Substantial challenges loom for this sector, as problem sizes, resolution requirements and business pressures to reduce computing costs all continue to increase. The historical answers to seismic computing challenges have included raw improvements in hardware subsystems; however, we are at a point where a number of conventional performance indicators are declining:
- Single core/thread performance is no longer improving.
- Memory byte/flops bandwidth is not improving.
- Memory capacities are decreasing — especially for general-purpose computing on graphics processing units and coprocessors.
- Interconnect performance ratios are flattening out.
To address these challenges, suppliers like Intel and NVIDIA are relentlessly increasing the number of cores and threads available in their CPU and GPU/co-processor modules — cores on conventional microprocessors and threads in accelerators and coprocessors. And, as a system supplier, performance increases are coming from increasing the number of accelerators and coprocessors available on our systems.

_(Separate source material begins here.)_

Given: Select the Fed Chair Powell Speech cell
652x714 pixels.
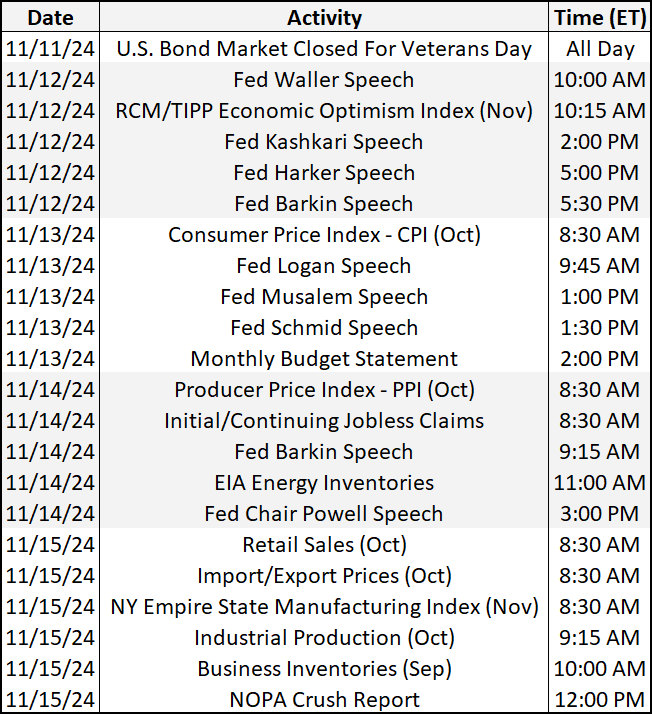Looking at the screenshot, I should [324, 514].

This poses a significant challenge for developers. It means that “time to solution” improvements will likely come through increased application parallelism: task parallelism in distributed memory to scale an application across multiple coprocessors or multiple compute nodes; task parallelism in shared memory to utilize more than 200 logical cores; and data parallelism to employ the 512-bit vector units found in parts like the Intel® Xeon Phi™ coprocessor.
One of the challenges a developer will face is the orchestration of data movement, on and off of an accelerator/coprocessor and between nodes. However, by taking advantage of different types of parallelism — Message-Passing Interface between nodes, threading on a node, SIMDization on an accelerator and streaming on the host and the accelerator — it should be possible to overlap computations and data movement.
Increasing the use of accelerators and co-processors also introduces a challenge to IT staffs charged with limiting or managing the costs of computing. Datacenter managers are incented to deliver energy-efficient supercomputing, and often focus on tracking power usage effectiveness (PUE) as a measure of a system’s energy efficiency (or “greenness”). I would argue that for computational workloads — such as those found in the oil and gas exploration workflow— “energy to result” rather than PUE, is a more effective measure. The formula for energy to result is quite simple:
Energy to result = (power draw per node) x (number of node hours) x PUE.
Why measure energy to result? Most organizations have to date focused on PUE, but in practice focusing on the first two elements—power draw per node and number of node hours— will have a greater impact. Imagine a scenario where I have two systems available to handle an identical workload. System A is configured with power-efficient nodes (conventional CPUs) while System B is configured with the same number of performance-optimized nodes (accelerator/co-processors). The “energy to result” is considerably less on System B, so which is the energy efficient or “greener” system? I would argue that scalability — the ability for System B to complete the workload in a shorter period of time— makes it more energy efficient; we see this result on Cray® XC40™ systems quite often, where our systems consume less power to complete a job than a similarly configured cluster. The scalability of the completing workload is far more important than the PUE. The Aries network on the XC40 system has a big impact on application performance and scaling.